L'écriture est un lieu destiné où il fait bon batailler, se chauffer au charbon. C'est une parole coincée dans le fil barbelé des mots dessinés. La sonorité est épinglée dans un cahier comme un papillon d'été. Le goût de chair a fui les missels. Restent les os sur la peau.

jeudi 6 octobre 2011

Le patronyme de l'emploi

Il est des patronymes exacts qui qualifient à merveille leurs heureux titulaires. "De Gaulle" évoque la nation dont s'enticha le grand homme. "Chateaubriand" suggère la majesté d'un style.
"Jobs" est le nom rêvé d'un capitaine d'industrie multiplicateur d'emplois.

mercredi 5 octobre 2011

Dette et fadette

Dette, fadette et fantaisie. Marre de la dette, par-dessus la tête. Haro sur la dette à profil grec. La cigale est méchante comme une gale. Extinction des fourmis, fin d'une espèce.
"La petite Fadette", roman champêtre de George Sand.
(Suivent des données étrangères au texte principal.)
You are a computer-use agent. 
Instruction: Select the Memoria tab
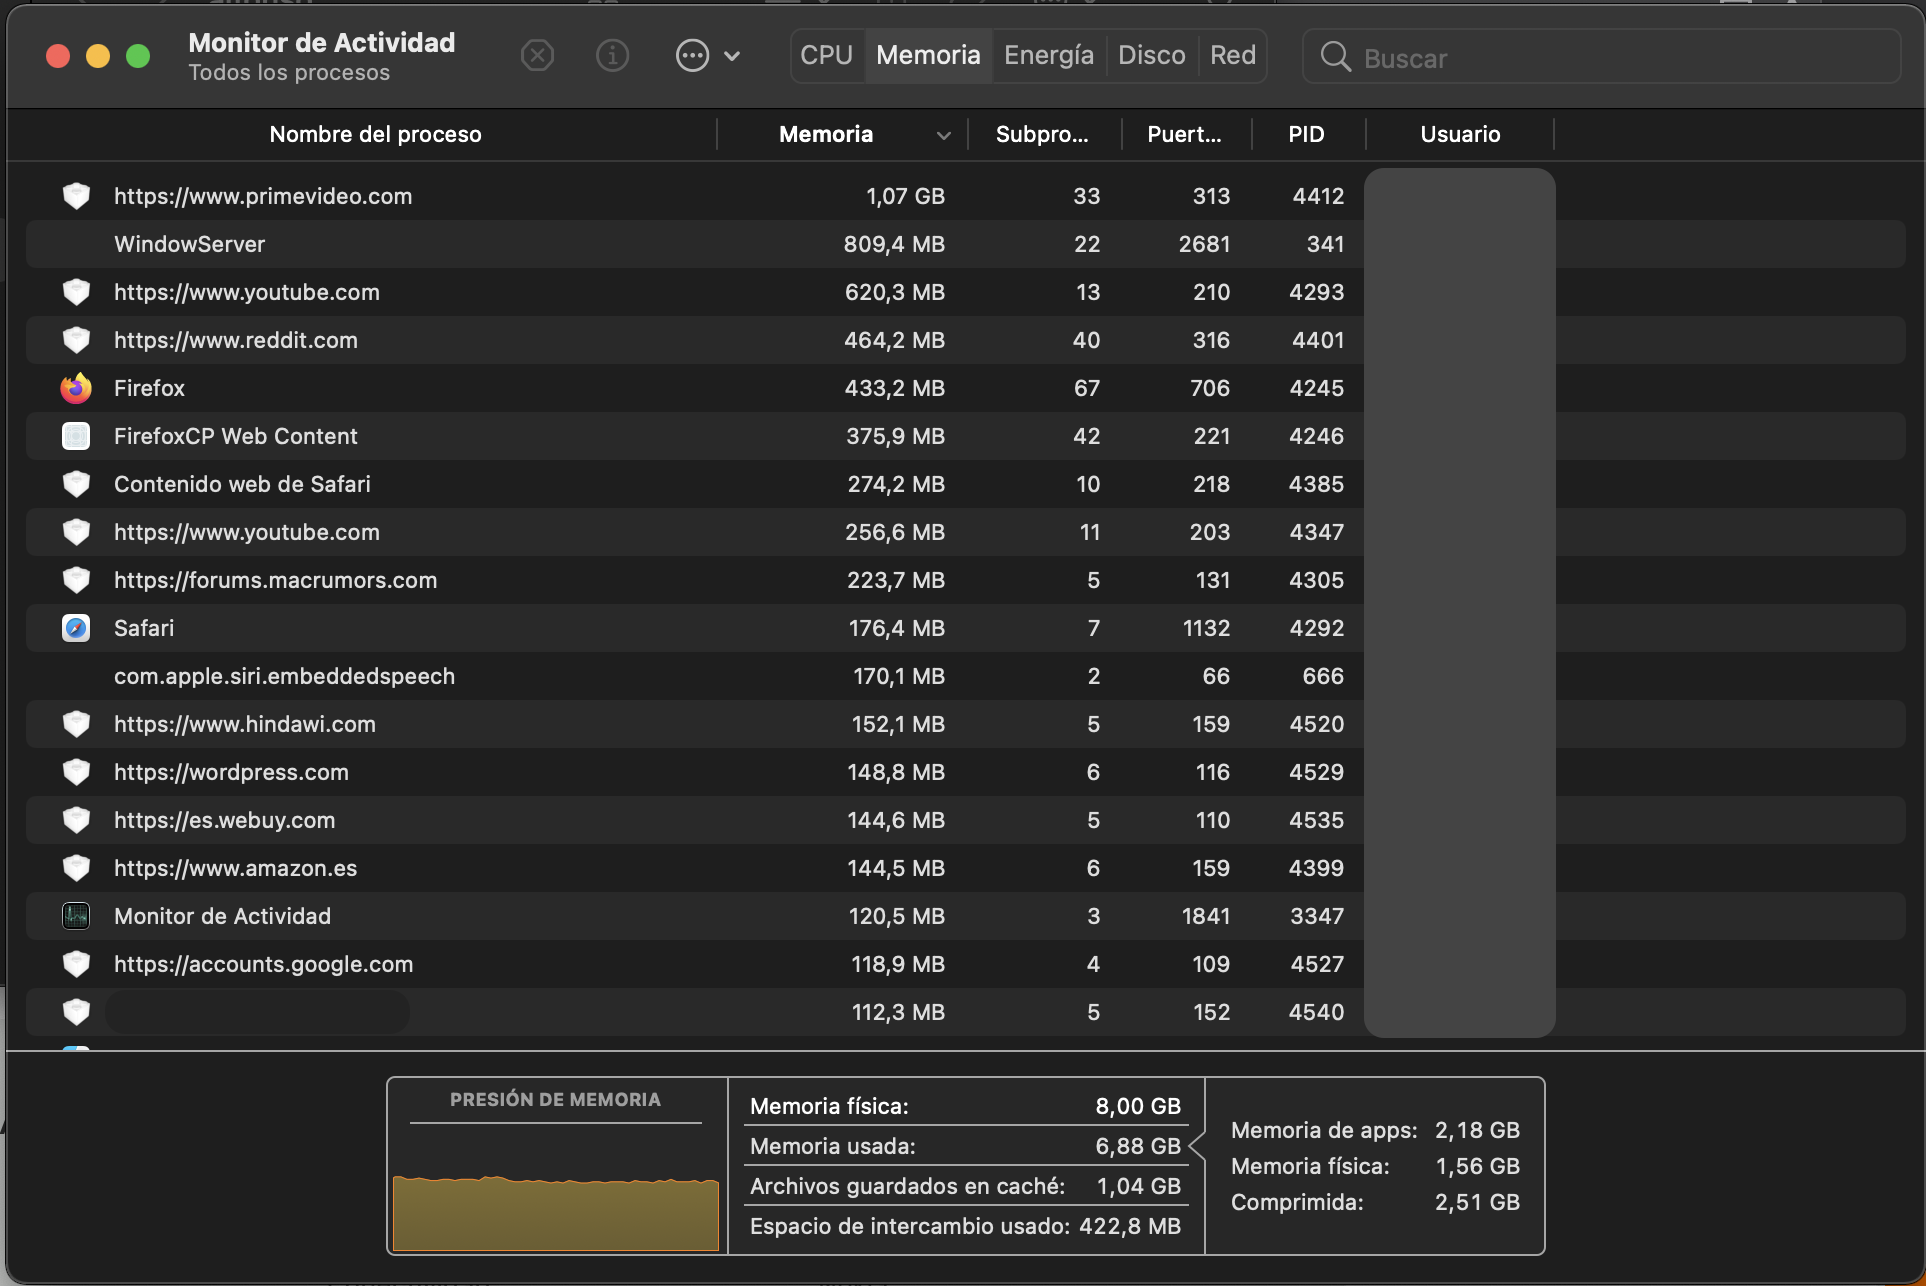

Fadette ne désigne pas les fadas de la dette. Fadette s'est reconvertie dans le flicage des voix.
A l'instar de sa jeunesse auditive, l'Etat est bardé d'un casque et d'écouteurs. Il contrôle les coups de gueule. Il fauche l'argent, fiche et fâche les gens.
Hollande a une mine de chanoine. Les temps de dette et de fadette n'entament pas sa foi en des lendemains de fête.

mardi 4 octobre 2011

Rase campagne

Simone Weil l'écrivit avec fulgurance: "On ne possède que ce à quoi on renonce". La désertion de Jean-Louis Borloo peut tout autant se lire comme un abandon en rase campagne.
Ou autrement, comme l'exercice baudelairien d'une liberté: celle de s'en aller. La sentence paradoxale de la philosophe d'Ashford indique le lieu des vraies richesses. On songe à Charles de Gaulle. "Je cesse d'exercer mes fonctions de président de la République. Cette décision prend effet aujourd'hui à midi".
Départ vaguement gaullien de Borloo, à la manière modérée du centre, sans panache ni grand écho.

lundi 3 octobre 2011

Ciel de campagne

Sarkozy s'agite moins. Il teste sa puissance, sa capacité de nuisance. Du coup, Borloo s'agenouille. Borloo prend l'eau. Borloo s'éclipse. Juppé clignote.
De nouveaux signaux miroitent dans le ciel de campagne. Villepin court comme un lapin à la recherche d'un destin. Bayrou a fait son trou au centre. Il gère les petites béances de son gruyère. Marine l'héritière incarne le simplisme à front de nation.
D'une semaine à l'autre, les candidats de gauche font le buzz en répondant aux questions d'un quiz télévisé. Mon fils me le rappelle par sms: la primaire se divise en deux, l'élémentaire et le moyen.
Sarkozy s'agite moins. On s'endort sur des lauriers fanés. Tonga, cent mille habitants, a perforé les lignes du quinze tricolore.